Pour ce qui est de l'éducation des francophones, l'an dernier, lorsque la Chambre a été saisie pour la première fois de cette question, dans une modification de la clause 17 des Conditions de l'union de Terre-Neuve avec le Canada, j'avais mentionné que mon appui découlait en grande partie du fait que le gouvernement de Terre-Neuve s'apprêtait à s'acquitter de ses responsabilités en ce qui a trait à l'article 23 de la Charte.
On se souvient qu'en 1982, avec l'adoption de la Loi constitutionnelle de 1982, l'article 23 de la Charte garantissait aux minorités de langues officielles partout au pays, d'un océan à l'autre, le droit à l'éducation dans leur langue. Cela a pris un bout de temps à Terre-Neuve; on se retrouve en 1997 où on respecte finalement ce droit.

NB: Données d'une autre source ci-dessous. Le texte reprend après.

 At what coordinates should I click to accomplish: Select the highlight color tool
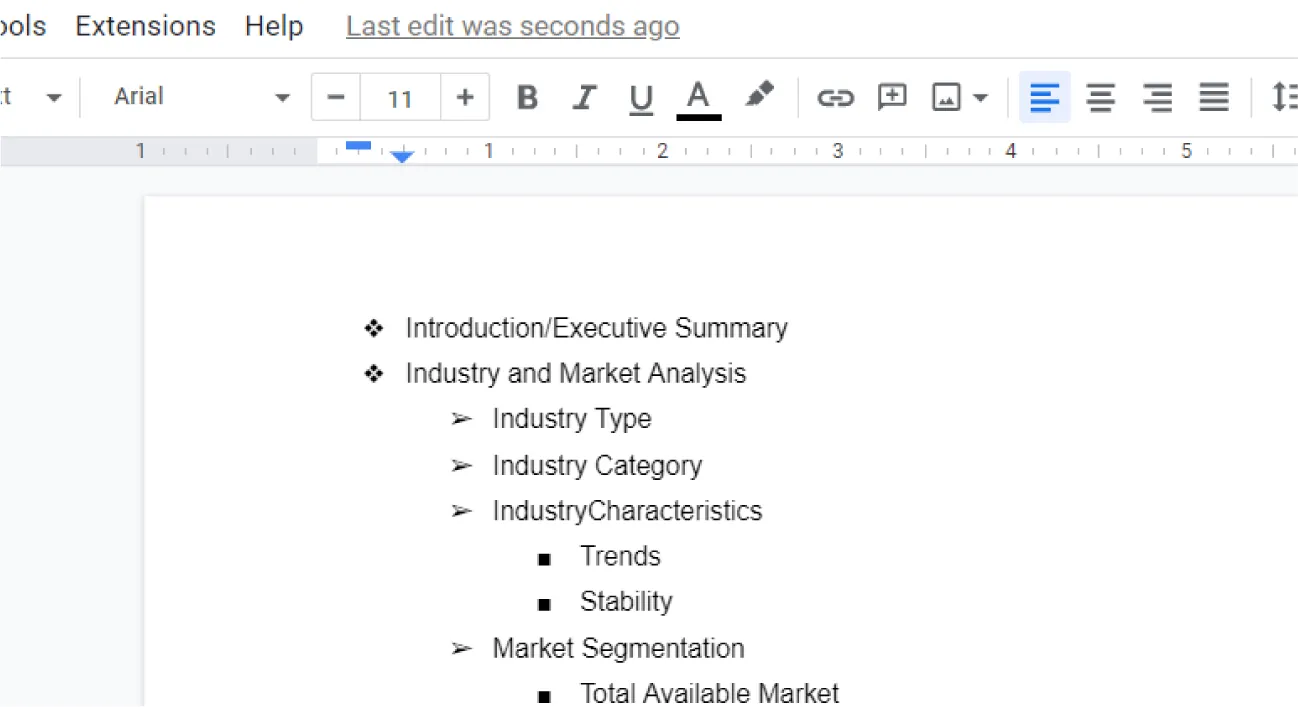click(759, 97)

J'ose croire que c'est en partie à cause du besoin, du désir ou de la volonté du gouvernement de Terre-Neuve de faire modifier l'article 17 de ses Conditions d'union avec le Canada qu'il s'est rendu compte qu'il aurait peut-être trouvé une moins grande réceptivité—si je peux utiliser cette expression—ici, au Parlement, si son gouvernement ne respectait pas les engagements de l'article 23 de la Charte.
D'ailleurs, en ce sens, j'aimerais citer l'extrait d'une lettre que Mme Johanne Lacelle a fait parvenir à la coprésidence du Comité mixte. Cette lettre vient de la Fédération des parents francophones de Terre-Neuve et du Labrador que je cite: «Depuis juin 1997—il n'y a pas tellement longtemps—les francophones de la province détiennent une loi scolaire nous garantissant plein pouvoir de gestion quant à notre système scolaire. Finalement, nous pouvons affirmer maintenant que les droits en matière linguistique se conforment désormais à l'article 23 de la Charte des droits et libertés. La gestion scolaire est maintenant entre les mains des francophones. Tel que compris dans cette loi, les écoles auront désormais un statut d'écoles non confessionnelles conforme au projet de la réforme, tel que préconisé par la province.»

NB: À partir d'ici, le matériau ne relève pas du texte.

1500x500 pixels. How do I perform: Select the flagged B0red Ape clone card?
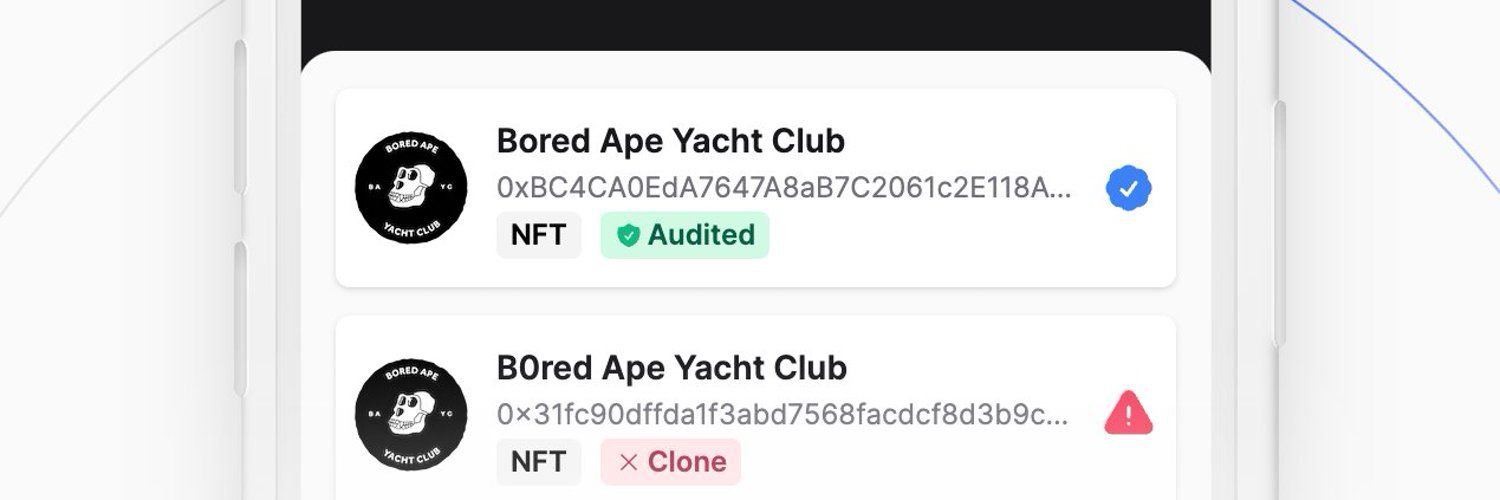click(x=755, y=408)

Alors, par cette lettre et par le fait que la Fédération n'ait pas voulu comparaître, n'ait pas senti le besoin de comparaître, je crois qu'on peut en venir à la conclusion et affirmer que les francophones de Terre-Neuve ont en main la gestion de leur système scolaire. On espère qu'ils pourront s'en servir pour promouvoir l'épanouissement de leur communauté, et ceci, comme elle le dit si bien, dans des écoles non confessionnelles. C'est quand même un élément de plus à ajouter. Je ne crois pas qu'on en ait fait part tellement dans les débats au Comité et ici aujourd'hui que la population francophone de Terre-Neuve semble d'accord à ce que l'éducation de leurs enfants se fasse dans des écoles non confessionnelles.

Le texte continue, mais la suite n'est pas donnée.